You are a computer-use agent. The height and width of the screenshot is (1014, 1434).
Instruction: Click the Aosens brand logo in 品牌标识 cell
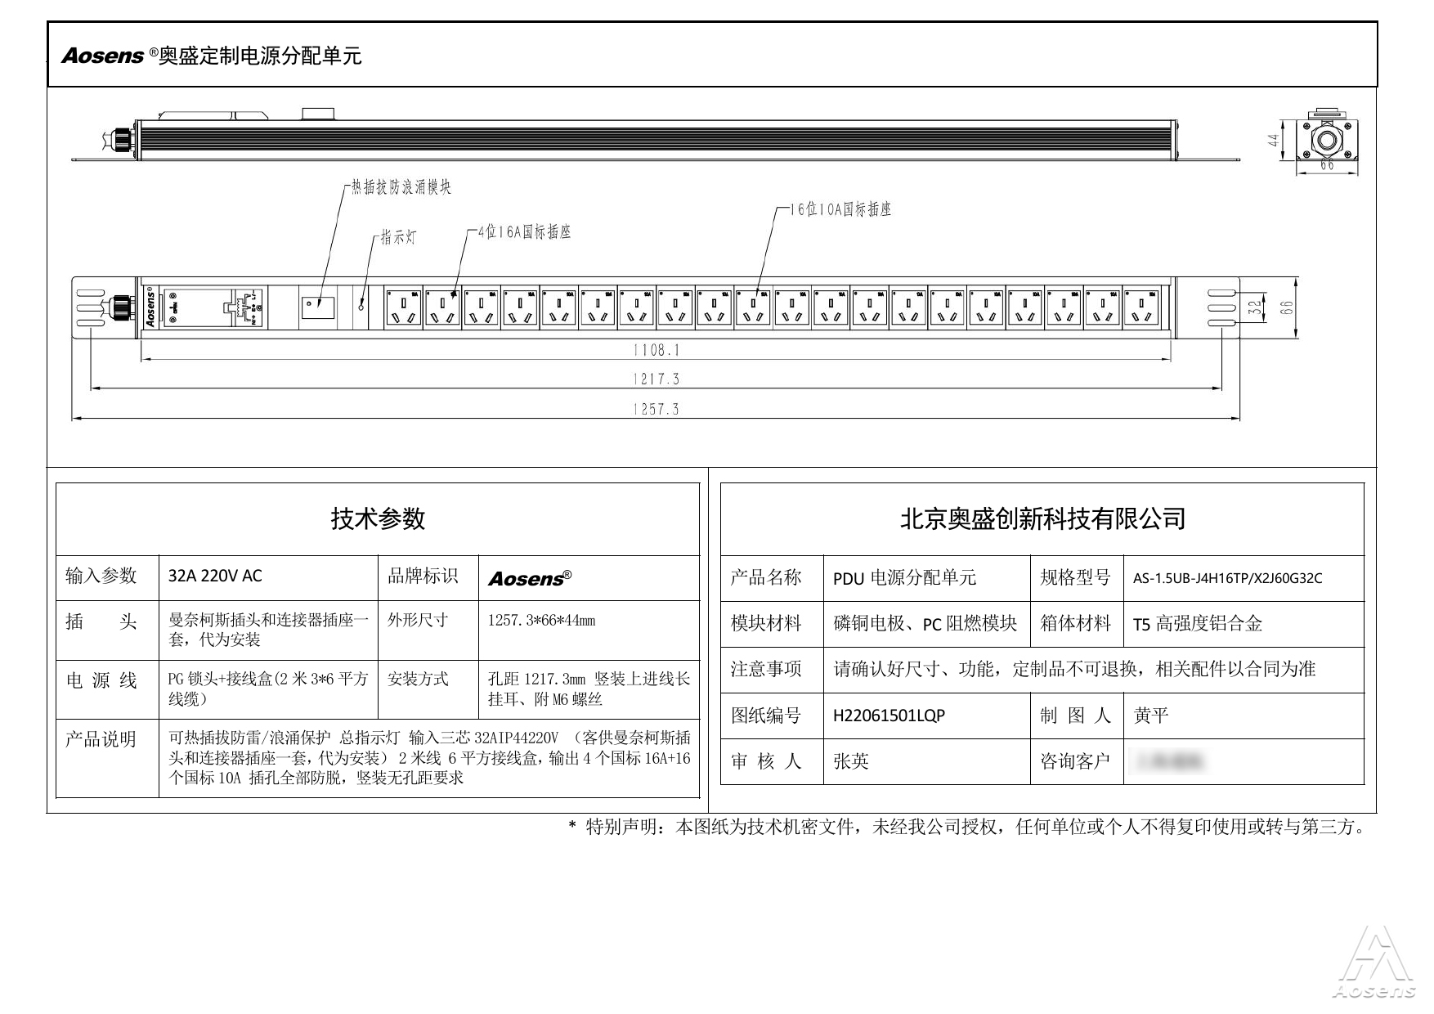click(529, 578)
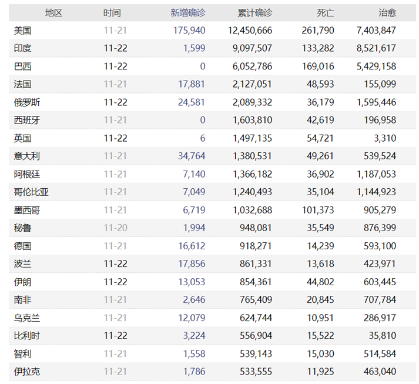This screenshot has width=419, height=384.
Task: Click the 墨西哥 region entry
Action: click(26, 210)
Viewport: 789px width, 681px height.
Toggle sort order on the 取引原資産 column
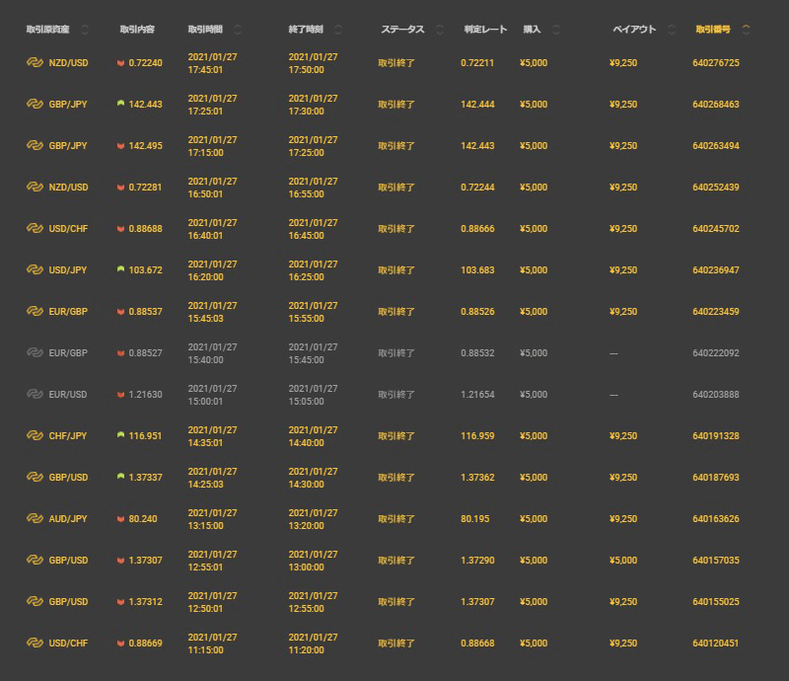[x=84, y=30]
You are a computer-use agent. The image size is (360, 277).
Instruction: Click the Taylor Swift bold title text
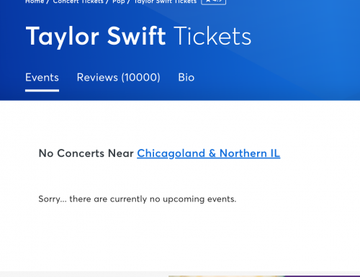[96, 37]
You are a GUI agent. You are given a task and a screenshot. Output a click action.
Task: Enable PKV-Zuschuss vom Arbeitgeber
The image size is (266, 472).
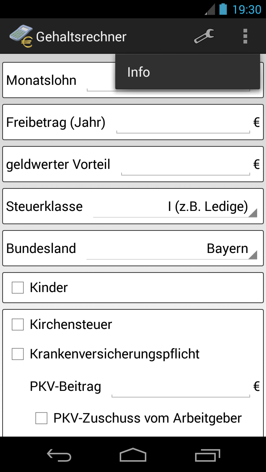click(x=41, y=418)
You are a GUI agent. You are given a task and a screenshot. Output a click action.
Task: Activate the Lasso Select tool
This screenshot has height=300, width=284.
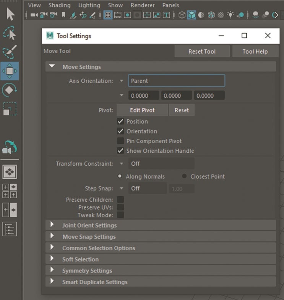point(10,33)
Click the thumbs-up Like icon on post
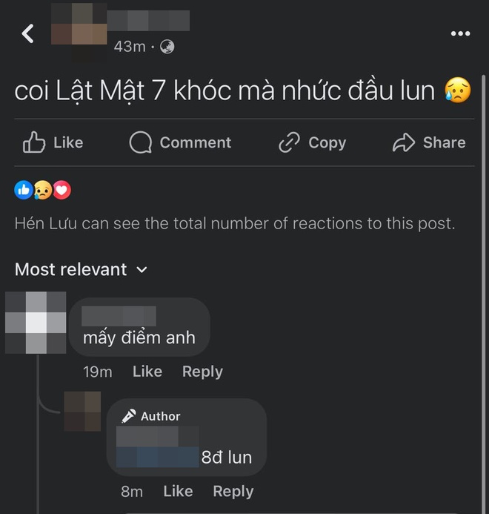This screenshot has width=489, height=514. pyautogui.click(x=34, y=142)
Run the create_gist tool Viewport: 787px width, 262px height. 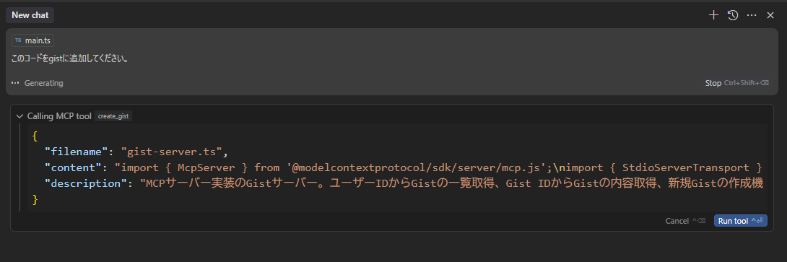[740, 221]
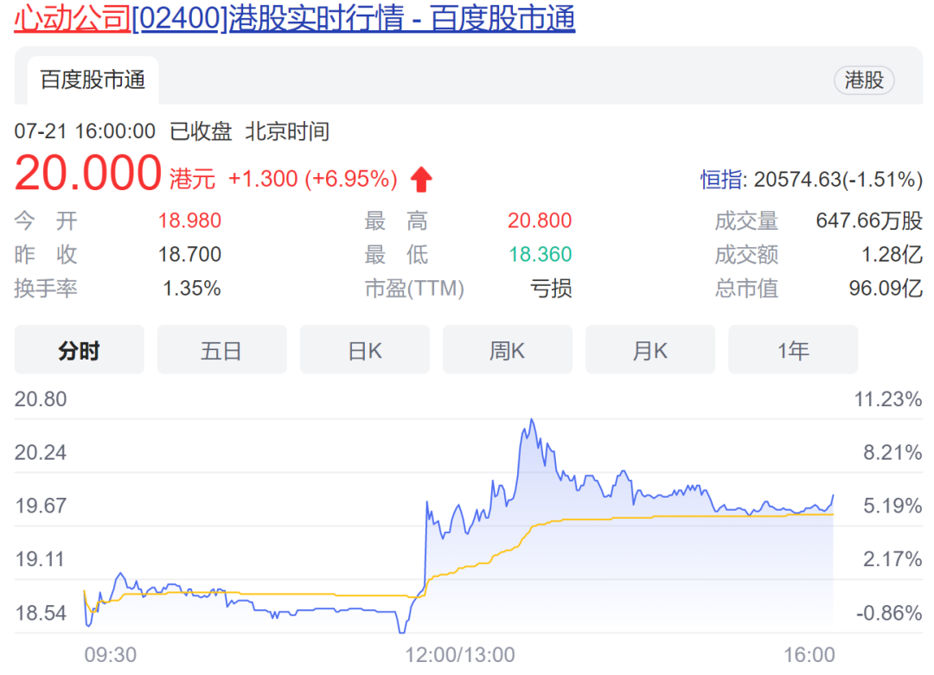Click the 最高 value 20.800
Image resolution: width=934 pixels, height=675 pixels.
click(540, 221)
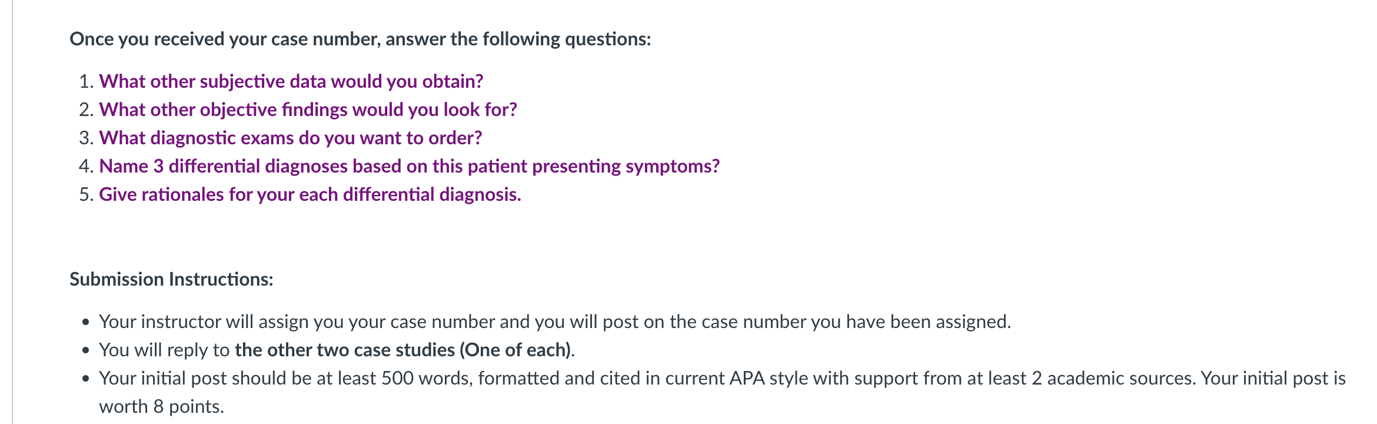
Task: Click the 'Your instructor will assign you' bullet text
Action: point(555,322)
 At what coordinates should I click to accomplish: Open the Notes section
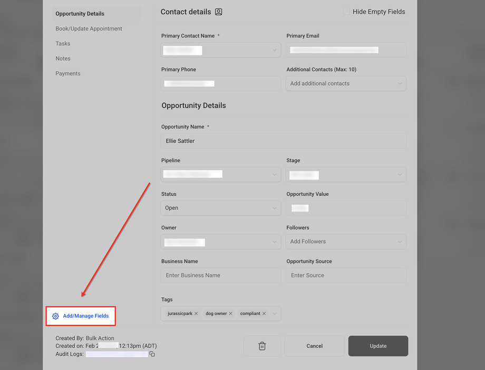63,58
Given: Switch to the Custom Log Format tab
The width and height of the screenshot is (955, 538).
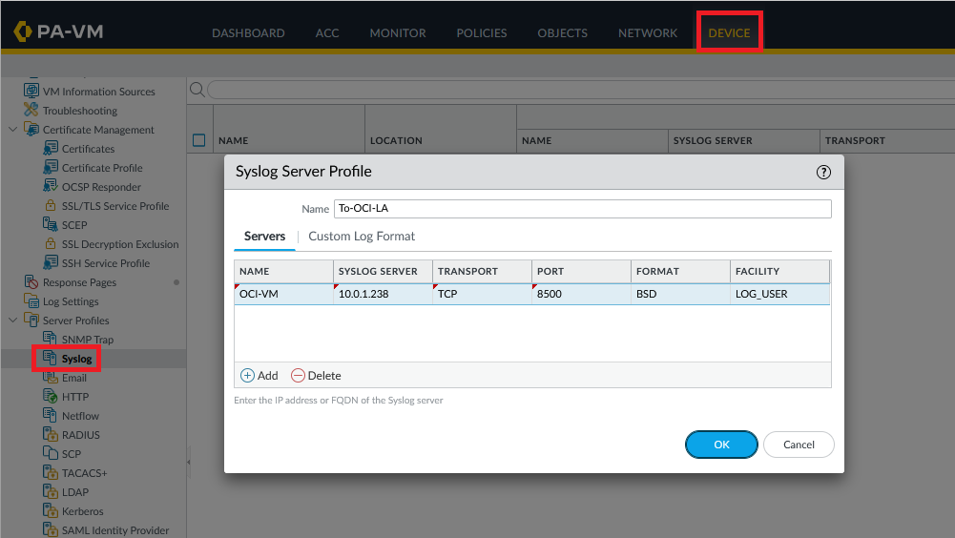Looking at the screenshot, I should point(362,236).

*EXERCISE OBJECTIVE:* Write out exactly, and only, the lines from the line holding "Given: Switch to the Custom Log Format tab" through the end of the data, inclusive, without any pictures.

*TASK ANSWER:*
Given: Switch to the Custom Log Format tab
The width and height of the screenshot is (955, 538).
Looking at the screenshot, I should point(362,236).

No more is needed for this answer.